Booth Id:
BMED041
Category:
Biomedical and Health Sciences
Year:
2017
Finalist Names:
Joshi, Megha (School: Eylon Holon)
Abstract:
This year, an estimated 19,950 people in the United States will be diagnosed with AML, the second most common leukemia. A protein called BCL2 inhibits apoptosis (programmed cell death) among cells and is often upregulated in many types of leukemia. This results in cancer cells bypassing apoptosis and multiplying rapidly. To counteract BCL2 activity, an oral therapeutic drug called Venetoclax (ABT199) was created. It inhibits BCL2 in cancer cells and is extremely effective in Chronic Lymphocytic Leukemia with a response rate of 88%. It is currently showing promise in treatment of AML as well. However, as with any drug, patients develop insensitivity (also called resistance) to these drugs.
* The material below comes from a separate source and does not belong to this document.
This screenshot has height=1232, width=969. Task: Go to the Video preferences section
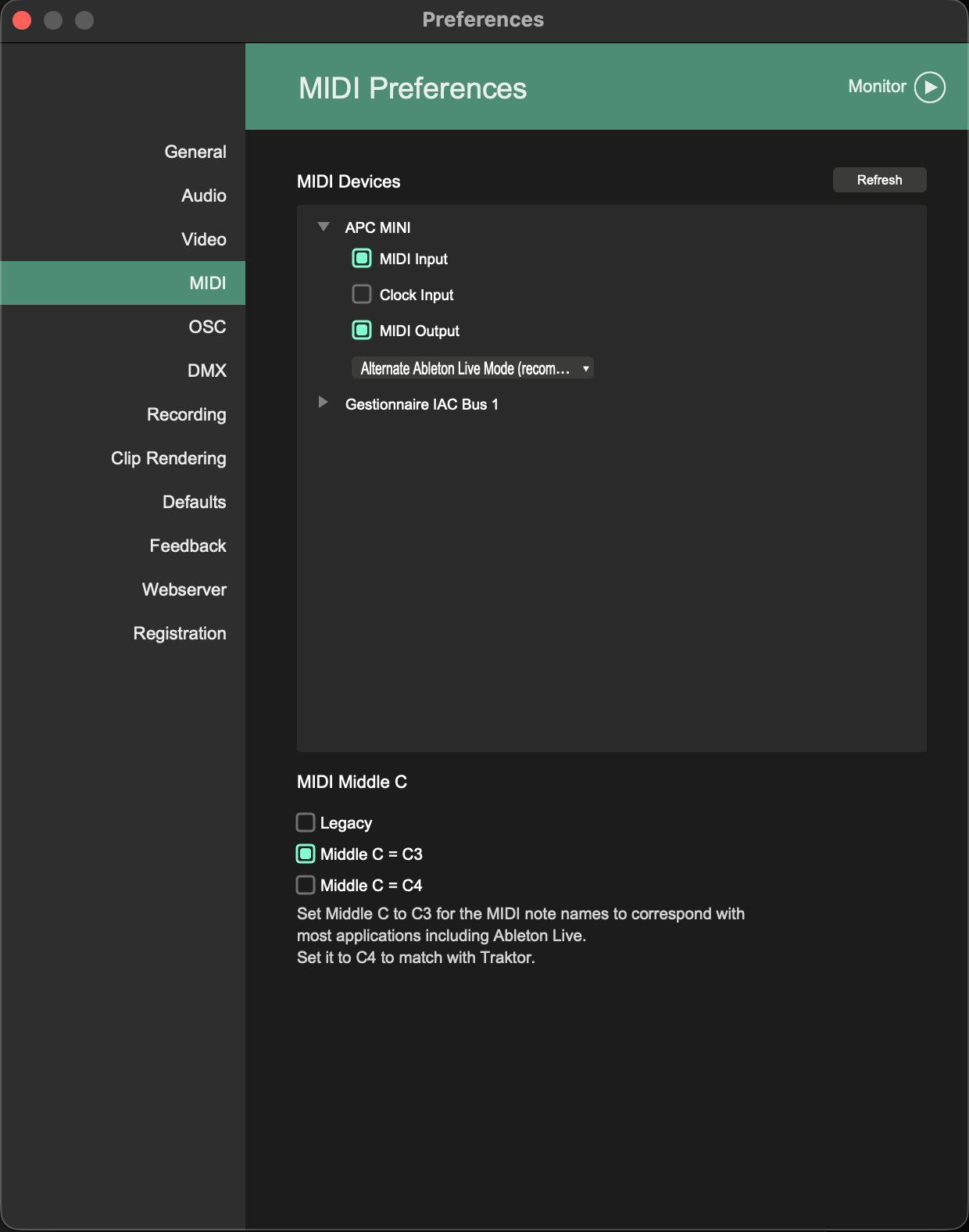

To test the genes for their relevance to ABT199 resistance, I hypothesized that they should be expressed in leukemia patients cells and should confer resistance when inactivated individually. I began with an analysis of over a thousand gene candidates, choosing the top 26 genes expressed in leukemia patients. I then cloned these sgRNA's (single guide RNA) into lentiviral vectors carrying Cas9 proteins to make lentiviruses. These viruses were used to infect Molm13 cells by means of spinoculation. Through this process, targeted genes were knocked out individually with use of CRISPR-Cas9. After 10 days, the ABT199 drug was printed on the cells at different concentrations and compared against a control cell line for survival, after 4 and 6 days. Successful clones showed more living cells at higher drug concentrations than the control. I concluded that 11 of the candidate genes have a potential to be relevant in ABT199 resistance. These genes can now be further tested for expression in patients who show resistance to ABT199.